La clave de la amabilidad

16. mayo 2014 | Por | Categoria: Reflexiones

Tenemos en la Iglesia un Santo, Francisco de Sales, que se ha hecho proverbial por las formas exquisitas de su bondad, de su cortesía, de su amabilidad. Era la dulzura personificada. El Santo caballero, como lo calificó acertadamente un observador inglés. Aparte de lo que tuviera de buen temperamento, en su manera de proceder había mucho de virtud cristiana. ¿Cómo había conseguido ser tan bondadoso con todos? ¿Dónde estaba el secreto?…

El mismo santo Obispo nos lo descubrió con una anécdota que le ocurrió con otro Obispo amigo suyo, el cual le pregunta un día, casi molesto: -Pero, Monseñor, ¿a qué viene tanta  distinción y reverencia?… Y Francisco de Sales, sin perder su calma habitual, le contesta: -¿Por cuánto valora a Jesucristo, al que venero yo en la persona de usted?…

Aquí estaba la clave de todo. Aquí está la clave nuestra en el trato con las personas.
En un plano social, usamos la mayoría de las veces educación, y basta.
En un plano cristiano, ponemos amor, precepto imperioso del Señor.
A la simple educación humana y al imprescindible amor cristiano, viene a sumarse ahora, con la norma de Francisco de Sales, el ver en todos la persona misma de Jesucristo. ¿Y quién se atreve a ser descortés con el Rey supremo del Cielo y de la Tierra?…

Cuando se miran así las exigencias de la convivencia humana, ya se ve que nos estamos moviendo en un plano del todo sobrenatural. Tratamos a las personas como las trata el mismo Dios, con el respeto y la delicadeza que Dios gasta con todos; y, por otro lado, tributamos un homenaje al Dios que descubrimos en los demás.

▸ Problemas:
**a.** Según el fragmento, ¿de qué cualidades tenía Francisco de Sales formas exquisitas que lo hicieron proverbial? Enuméralas todas.
**b.** Devuelve todo lo que hay en el fragmento desde "Tenemos en la" hasta "con las personas.", ambos incluidos, sin alterar una sola palabra.

▸ Líneas de datos:
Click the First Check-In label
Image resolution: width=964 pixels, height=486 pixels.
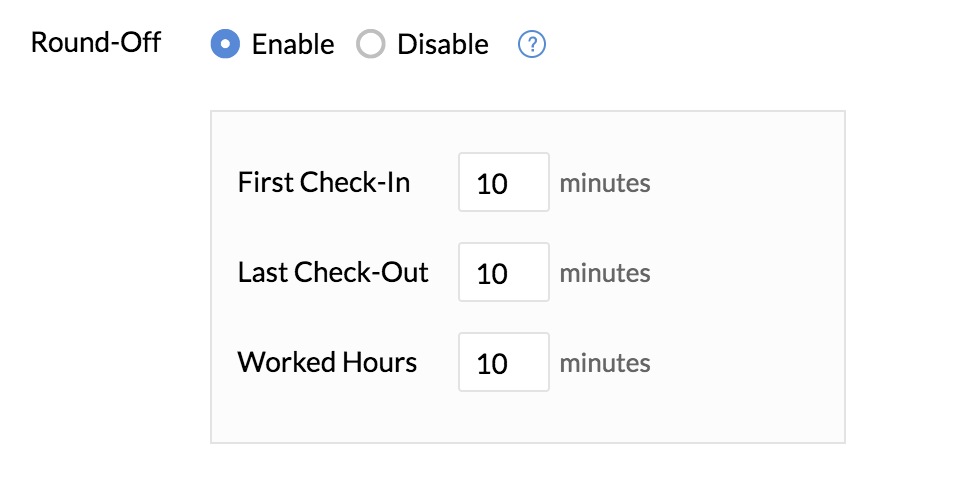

▸ Las respuestas:
**a.** Bondad, cortesía y amabilidad.

**b.**
Tenemos en la Iglesia un Santo, Francisco de Sales, que se ha hecho proverbial por las formas exquisitas de su bondad, de su cortesía, de su amabilidad. Era la dulzura personificada. El Santo caballero, como lo calificó acertadamente un observador inglés. Aparte de lo que tuviera de buen temperamento, en su manera de proceder había mucho de virtud cristiana. ¿Cómo había conseguido ser tan bondadoso con todos? ¿Dónde estaba el secreto?…

El mismo santo Obispo nos lo descubrió con una anécdota que le ocurrió con otro Obispo amigo suyo, el cual le pregunta un día, casi molesto: -Pero, Monseñor, ¿a qué viene tanta  distinción y reverencia?… Y Francisco de Sales, sin perder su calma habitual, le contesta: -¿Por cuánto valora a Jesucristo, al que venero yo en la persona de usted?…

Aquí estaba la clave de todo. Aquí está la clave nuestra en el trato con las personas.